[AIM OF THE EXERCISE]
Search the listing for the word "icon" and return each line that contains it.

[INFORMATION PROVIDED]
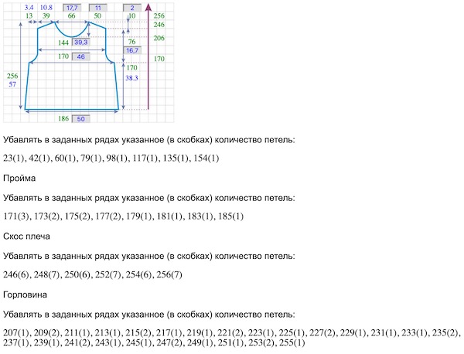Select the 'Горловина' section heading
Image resolution: width=464 pixels, height=354 pixels.
tap(26, 294)
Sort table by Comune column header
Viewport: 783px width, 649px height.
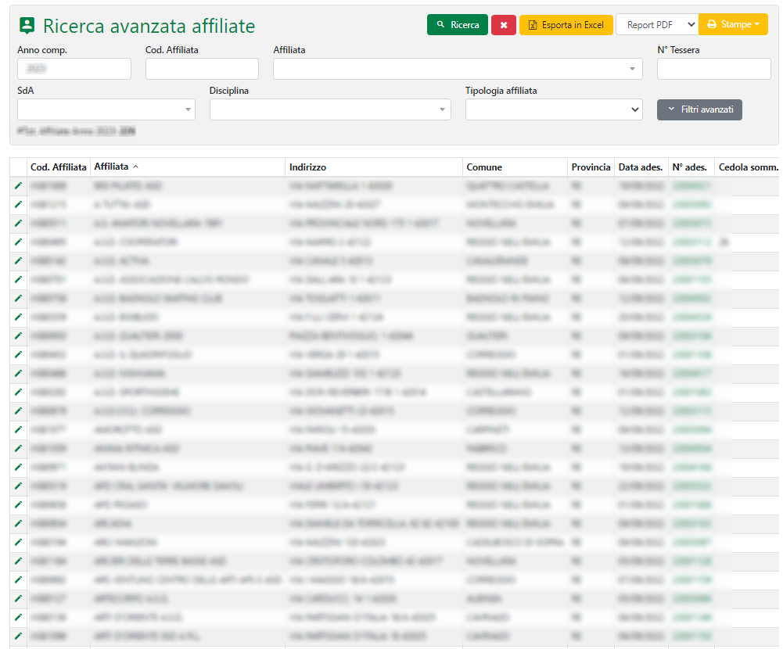click(484, 167)
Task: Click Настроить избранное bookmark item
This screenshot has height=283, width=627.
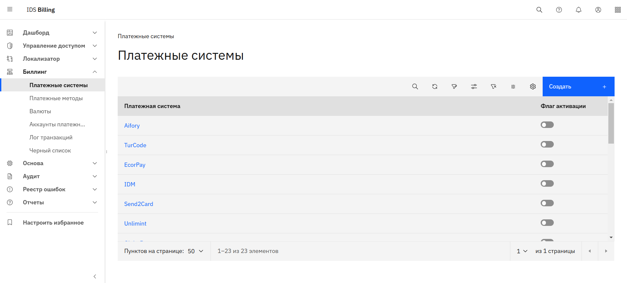Action: tap(53, 223)
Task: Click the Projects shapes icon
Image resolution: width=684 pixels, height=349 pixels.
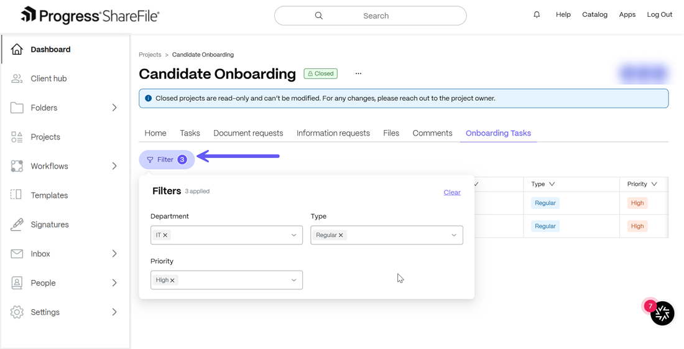Action: 17,137
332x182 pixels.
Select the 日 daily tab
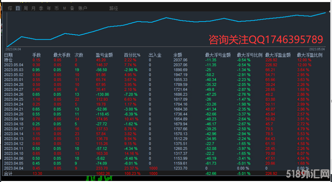18,8
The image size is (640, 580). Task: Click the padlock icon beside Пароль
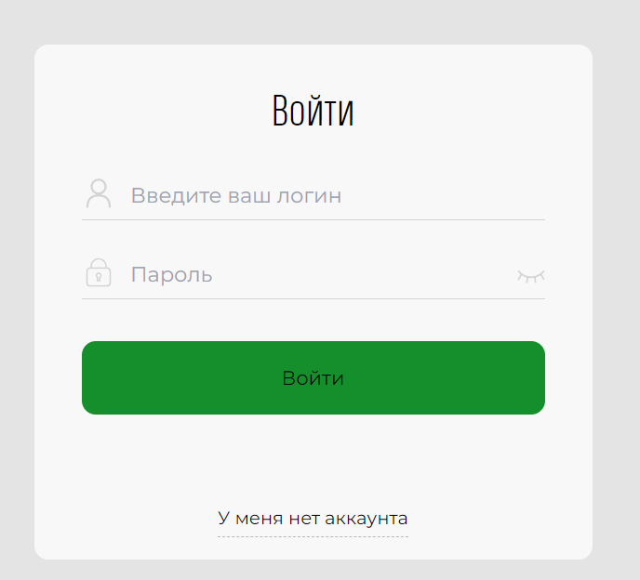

[WRITTEN SOLUTION]
Task: Click the Projects shapes icon
The image size is (640, 580). Task: Click the padlock icon beside Пароль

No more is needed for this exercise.